Clinical-ethical approach to Trisomy 18: a disease incompatible with life?

Abstract

Introduction: Edwards syndrome, otherwise known as Trisomy 18, is a genetic disorder that can be characterized by multiple congenital multi-organ anomalies and is often considered a “life incompatible” disease, with a high percentage of pregnancies ending in miscarriage (spontaneous or induced) or the refusal at birth of possible treatments, even if some children with this condition live for several years. Objective: The purpose of this paper is to discuss the clinical ethics approach to trisomy 18 through the case of Angelica – which came to the attention of the healthcare professionals at the “A. Gemelli” Teaching Hospital in Rome in 2017 – a baby suffering from this pathology who, at present, reached the age of 4 years and 9 months. Results: The ethical-clinical approach was implemented from the time of prenatal diagnosis to the current followup, illustrating the interdisciplinary assessments that have been carried out over time in relation to the proportionality of possible treatment options, including invasive /intensive ones.
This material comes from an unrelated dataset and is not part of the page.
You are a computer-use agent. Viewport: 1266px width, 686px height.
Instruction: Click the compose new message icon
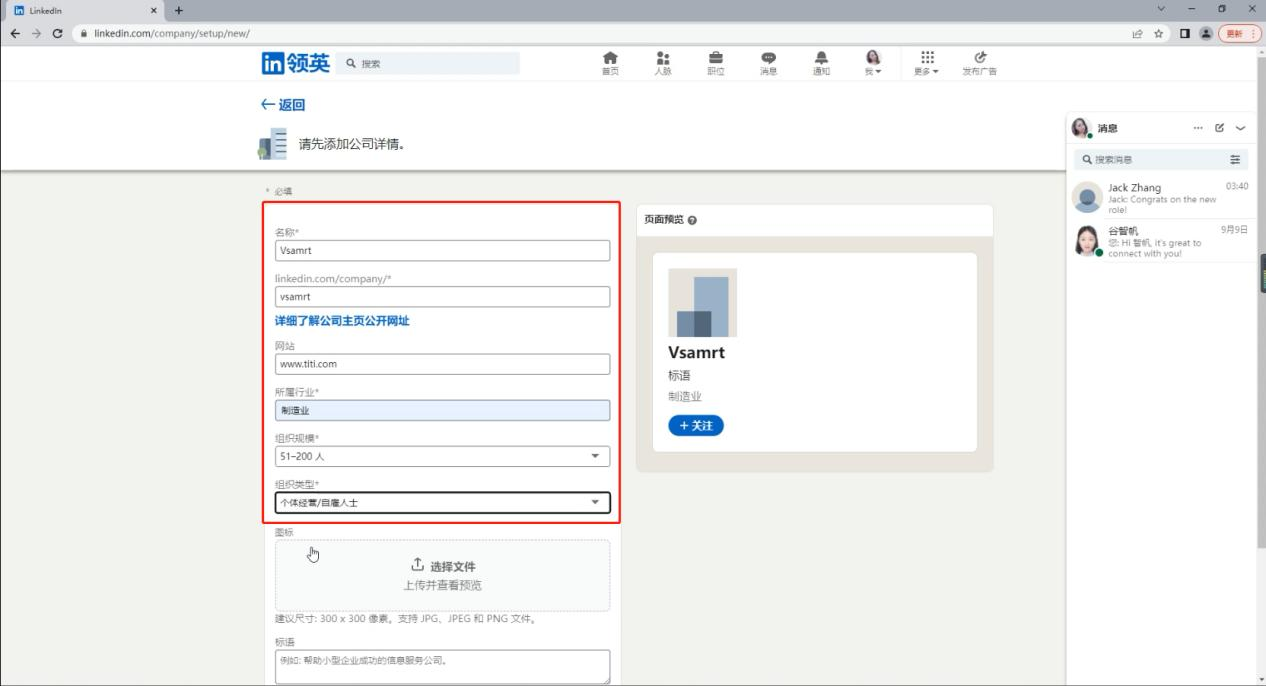coord(1219,128)
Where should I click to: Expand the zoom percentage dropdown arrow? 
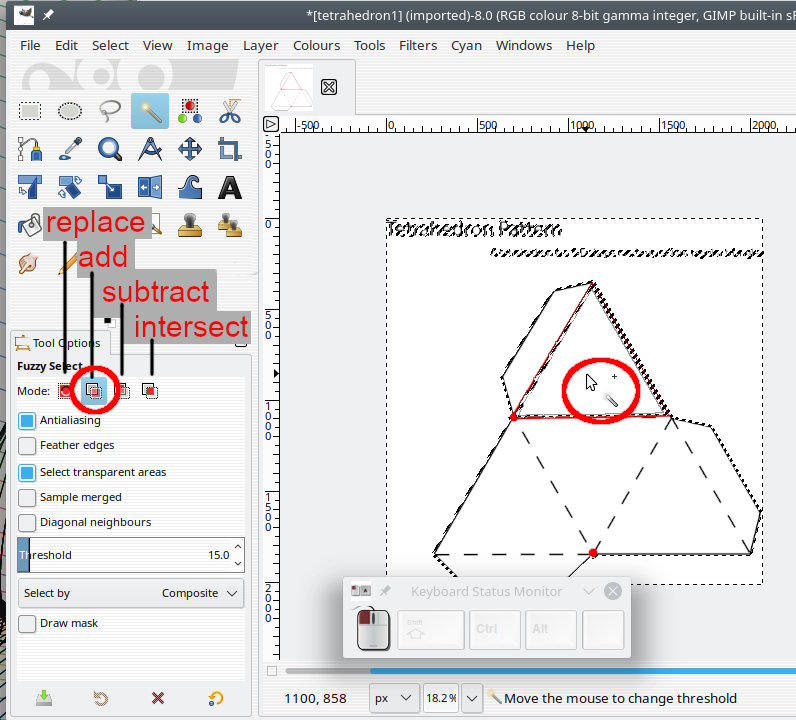471,698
Conclusions: Trisomy 18 can no longer be considered a disease “incompatible with life” and it is important an interdisciplinary evaluation both prenatal and postnatal that identifies step-by-step the clinically and ethically appropriate and proportionate possible treatments. Such treatments, even when invasive/intensive, are not necessarily configured as overtreatment, but as implementation of palliative care aimed at improving the quality of life of these children and facilitating their home management.